__WHAT YOU HAVE TO DO__
The task for the listing below is to write out exactly the lines starting at the one containing "Where should I click to: Click the restore" and ending at the one containing "Screen dimensions: 438x160", both included. Pictures are to be omitted.

__DATA PROVIDED__
=== Begin Enclosure ===

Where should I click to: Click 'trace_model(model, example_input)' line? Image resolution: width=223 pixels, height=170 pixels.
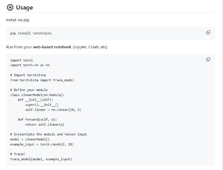[41, 159]
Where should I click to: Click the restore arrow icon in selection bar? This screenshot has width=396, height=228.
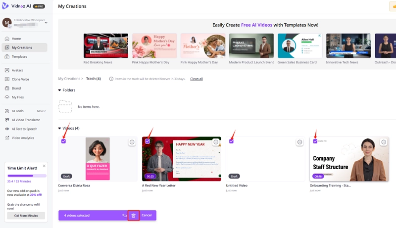point(125,216)
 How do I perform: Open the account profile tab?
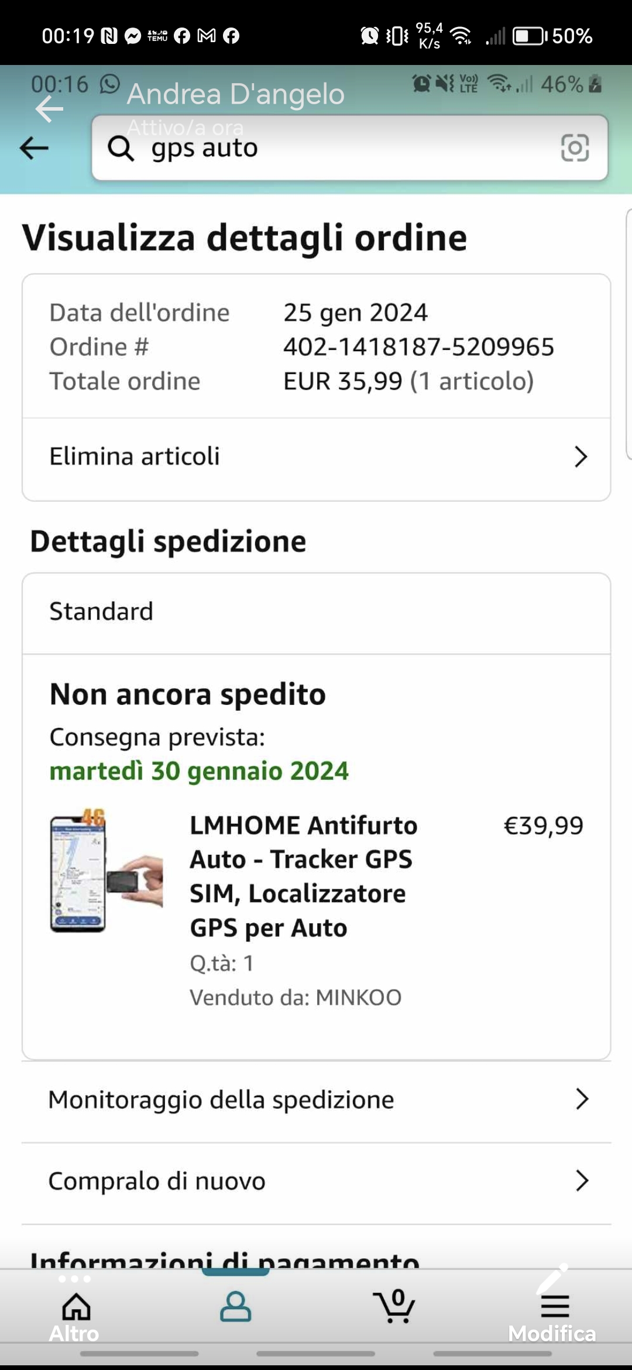[x=235, y=1307]
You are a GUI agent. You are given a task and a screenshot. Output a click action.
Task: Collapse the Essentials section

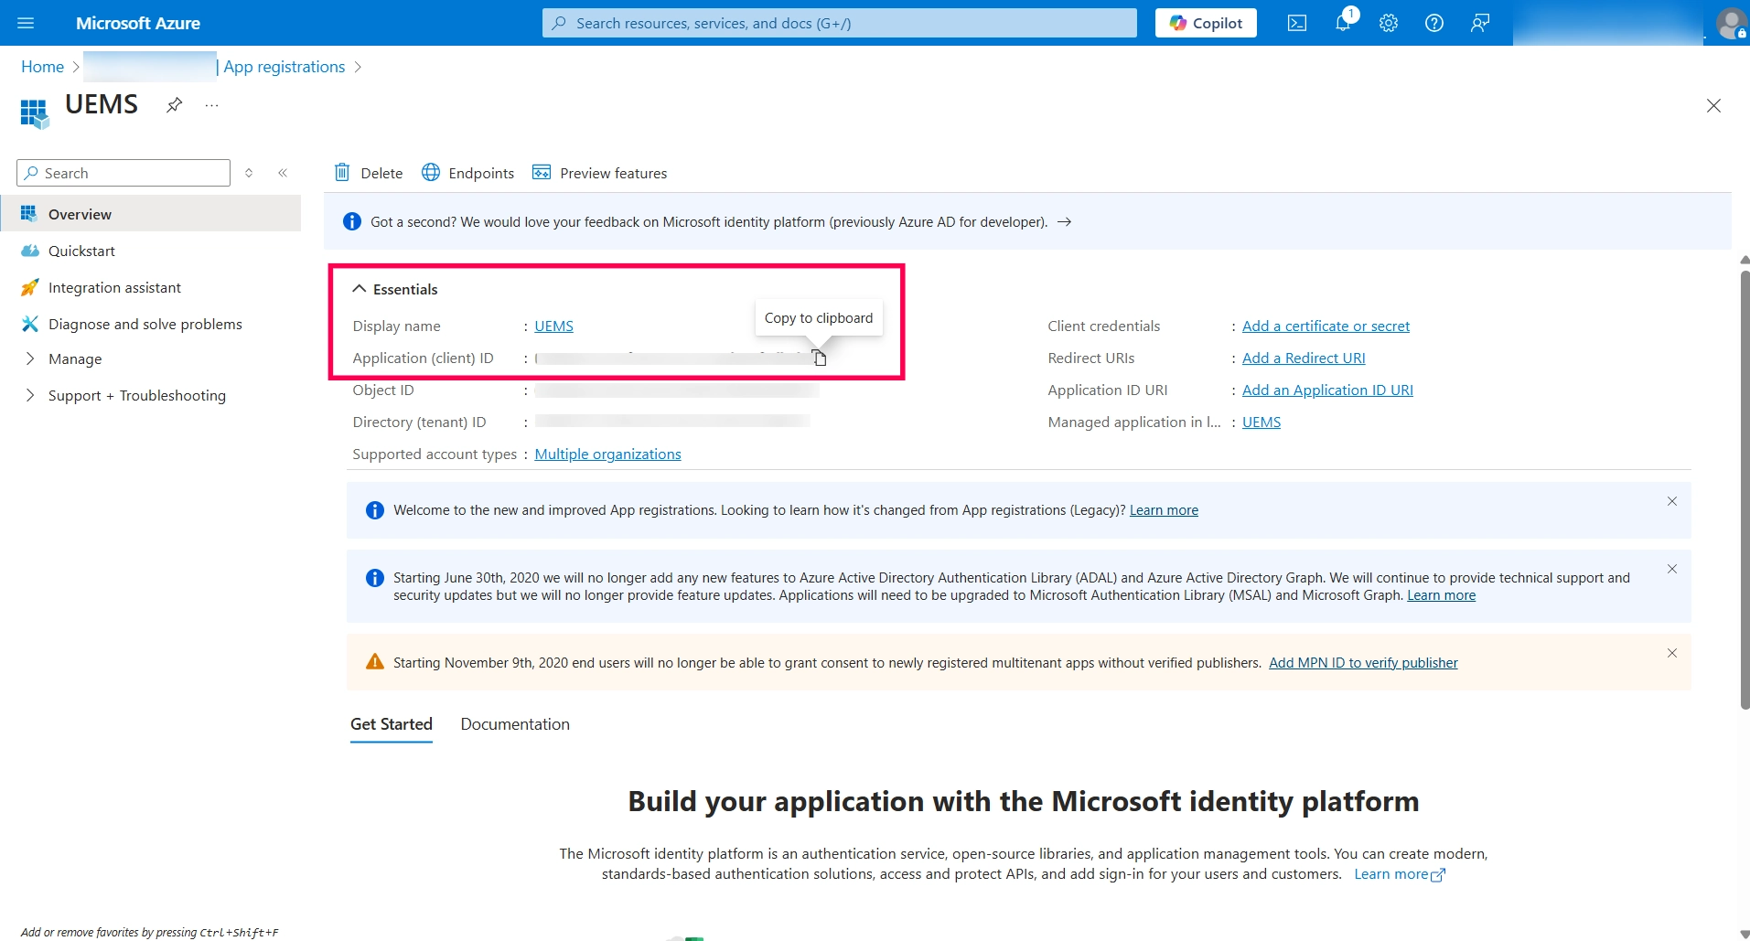pos(359,289)
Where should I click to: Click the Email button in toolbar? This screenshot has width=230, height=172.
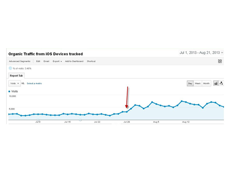(x=46, y=61)
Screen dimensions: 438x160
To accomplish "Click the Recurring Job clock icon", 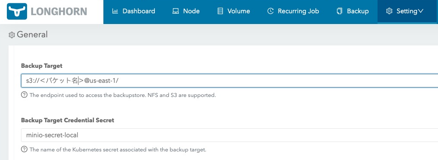I will click(270, 11).
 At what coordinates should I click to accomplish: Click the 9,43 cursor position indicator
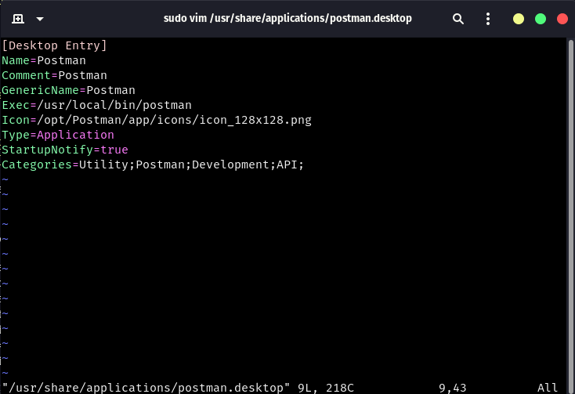pyautogui.click(x=453, y=388)
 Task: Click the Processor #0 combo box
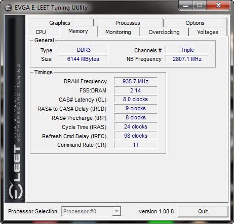pos(91,211)
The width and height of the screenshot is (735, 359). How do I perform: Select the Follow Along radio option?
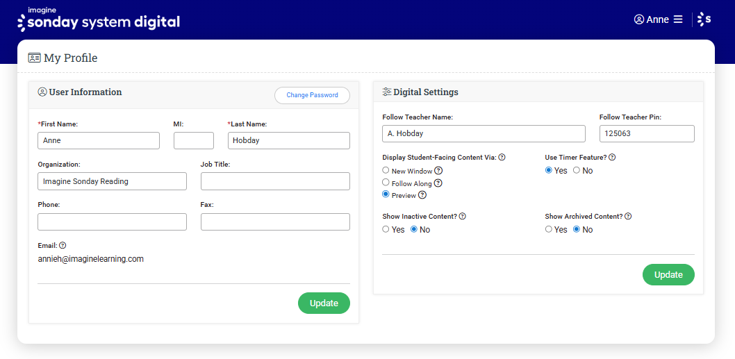[386, 183]
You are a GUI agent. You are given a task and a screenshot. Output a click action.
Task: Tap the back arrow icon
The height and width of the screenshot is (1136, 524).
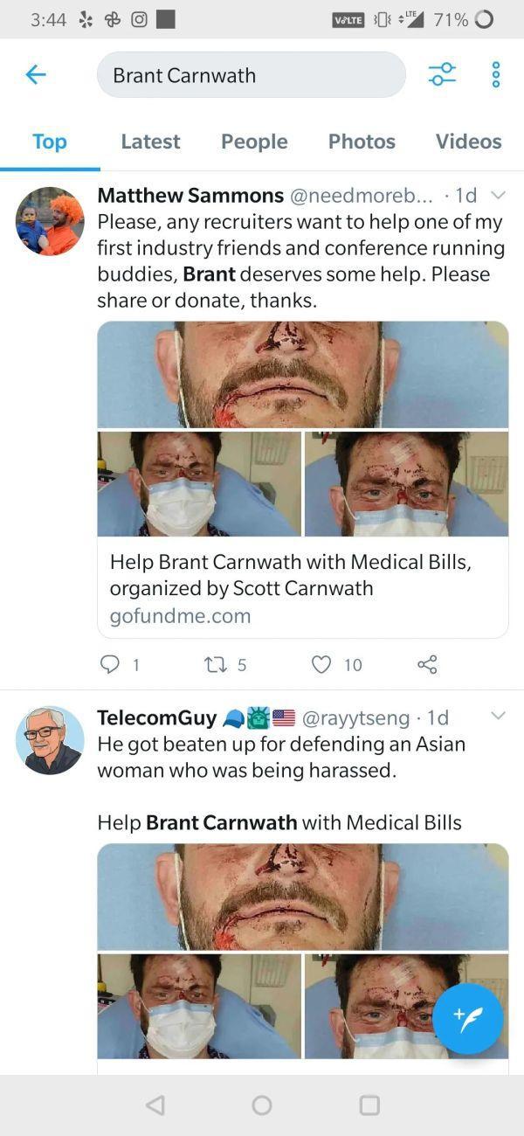[x=36, y=75]
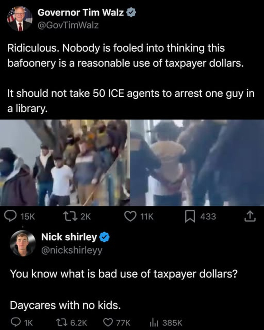
Task: View right image of person being held
Action: click(197, 163)
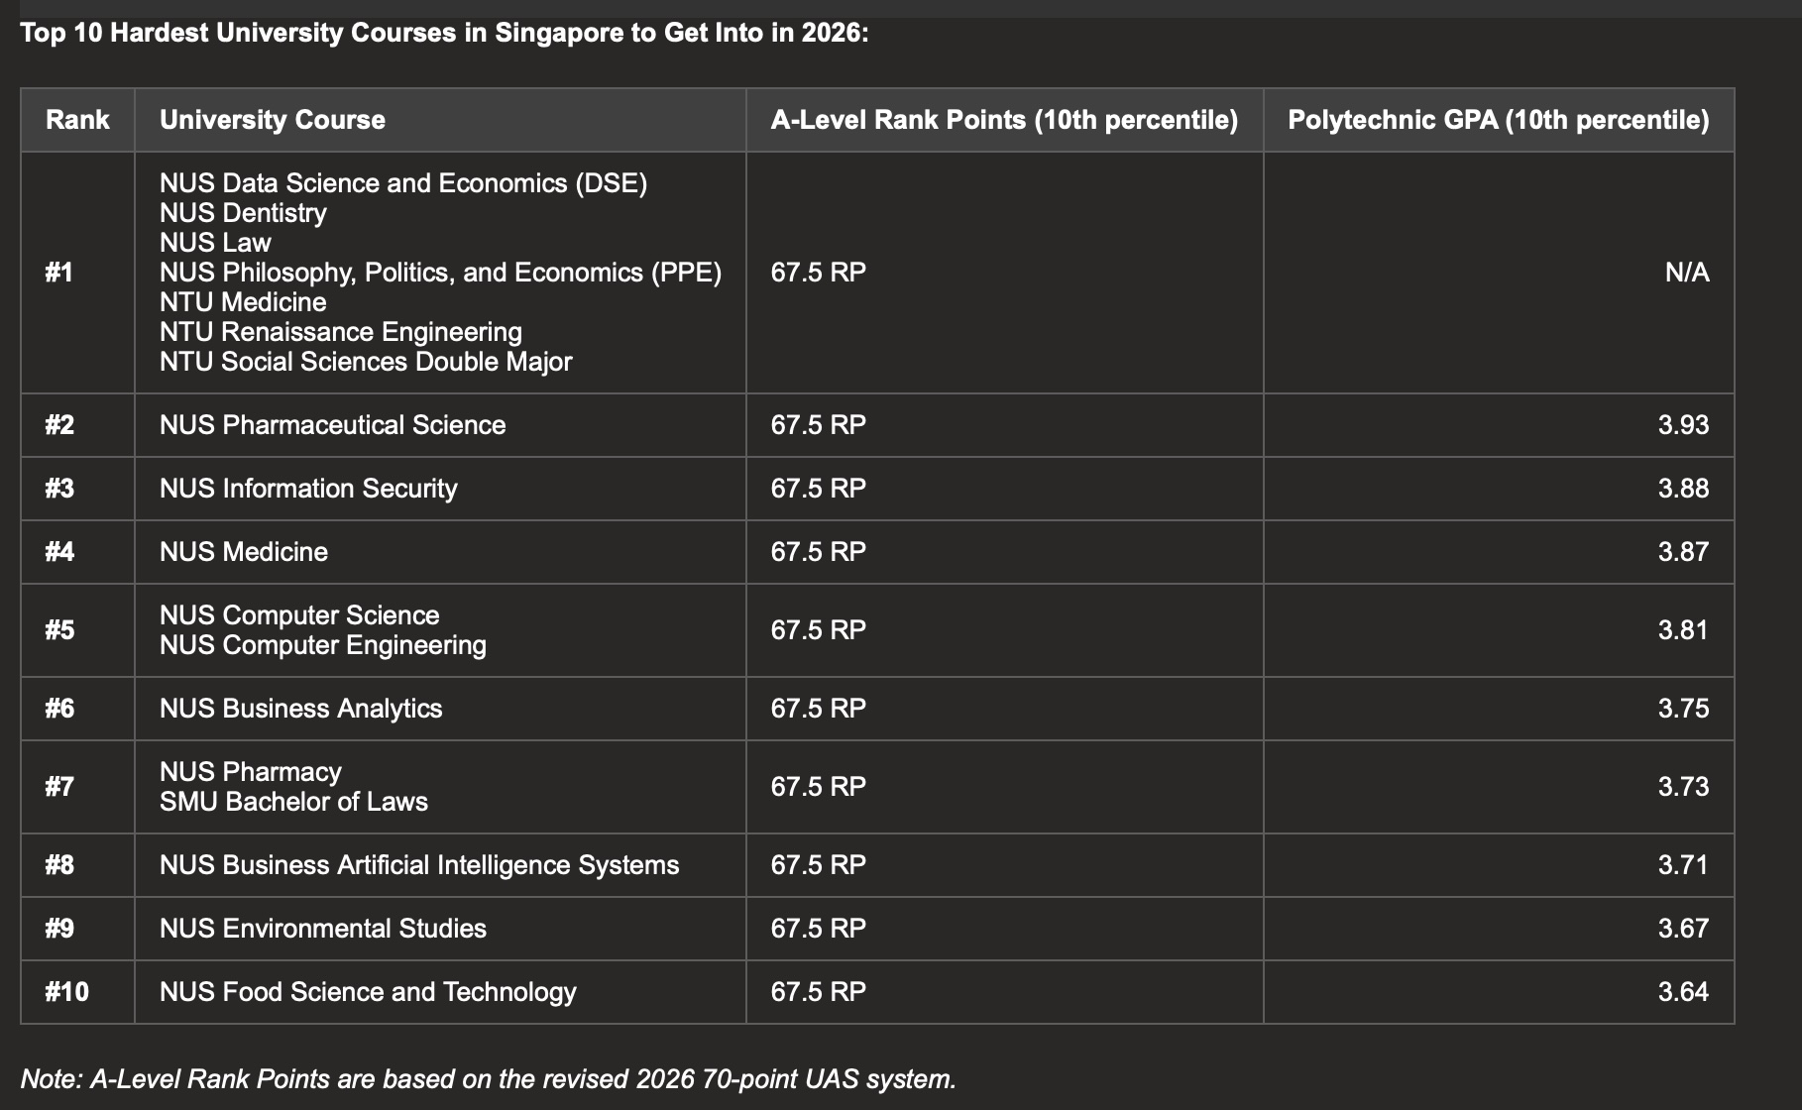Click the Rank column header
The height and width of the screenshot is (1110, 1802).
click(x=77, y=120)
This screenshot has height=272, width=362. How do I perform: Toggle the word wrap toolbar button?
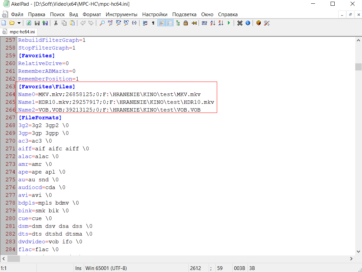point(145,23)
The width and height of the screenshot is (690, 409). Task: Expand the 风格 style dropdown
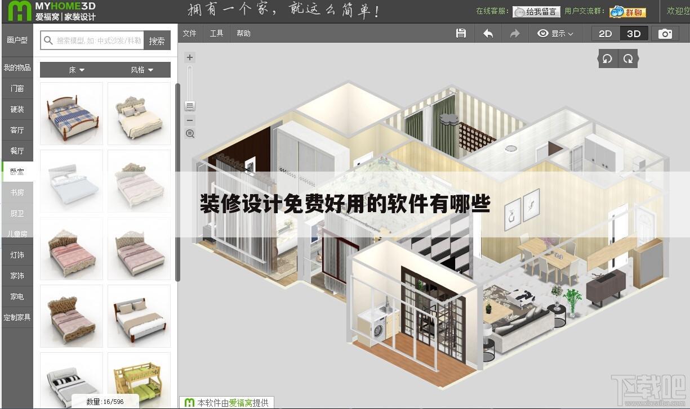click(x=142, y=70)
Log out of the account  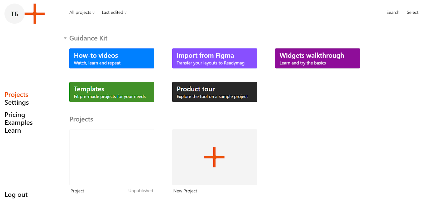[16, 195]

=== End Enclosure ===

__SOLUTION__
Where should I click to: Click the restore arrow icon in selection bar? This screenshot has width=396, height=228.
point(125,216)
 How do I perform: Open the account profile tab?
[x=235, y=1307]
You are a GUI agent. You are given a task and a screenshot. Output a click action.
Task: Collapse the Essentials section

pos(359,289)
Where should I click to: Click the Email button in toolbar? This screenshot has width=230, height=172.
(x=46, y=61)
Screen dimensions: 438x160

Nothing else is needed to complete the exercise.